◆ Information supplied:
↓
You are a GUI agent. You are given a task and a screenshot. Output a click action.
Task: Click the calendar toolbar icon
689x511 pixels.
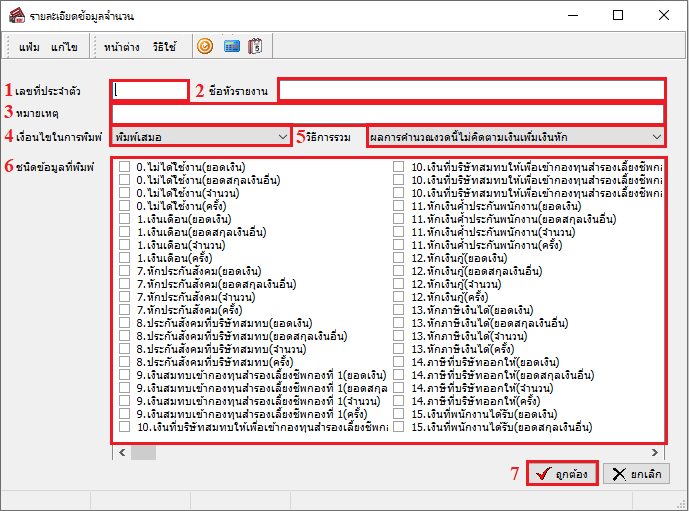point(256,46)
↑
↓
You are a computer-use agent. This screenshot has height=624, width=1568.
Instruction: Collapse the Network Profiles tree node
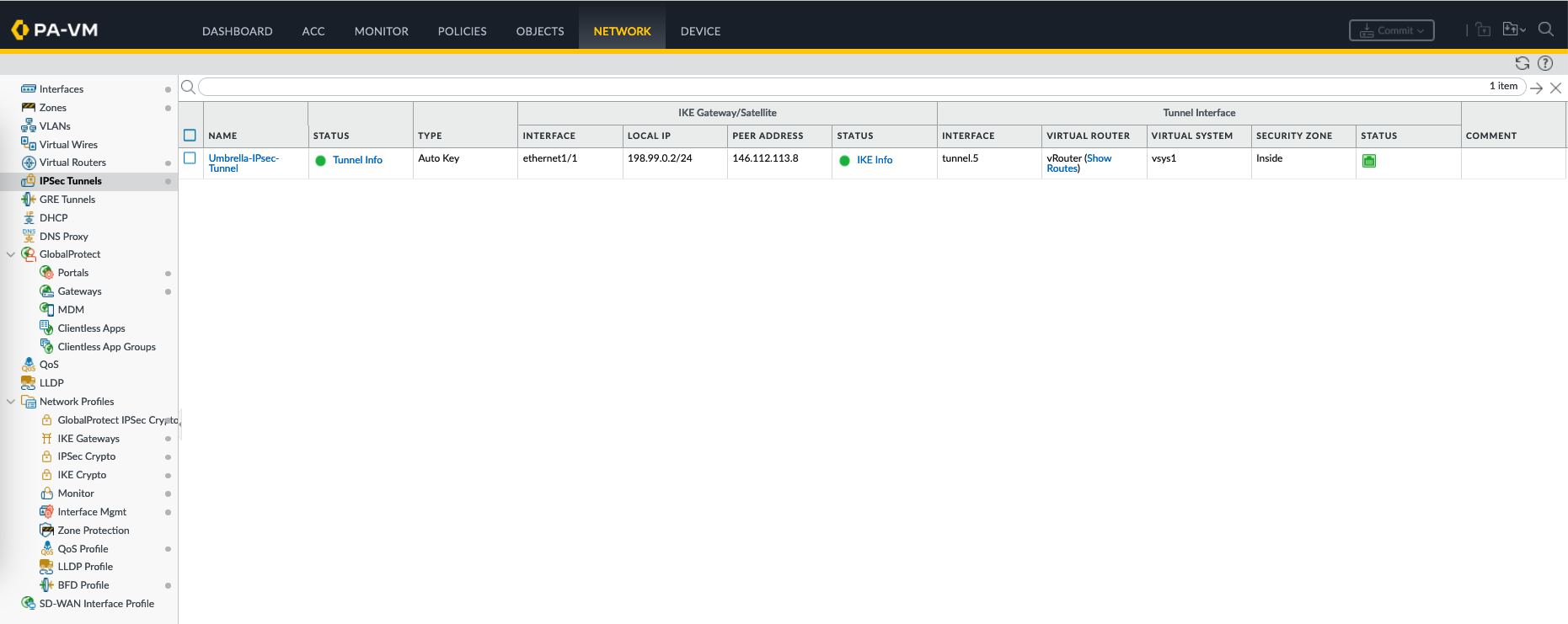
↑
◆ The problem:
For the word "screenshot", please count the lines in the data where it appears and respond with the number only.

◆ Answer below:
2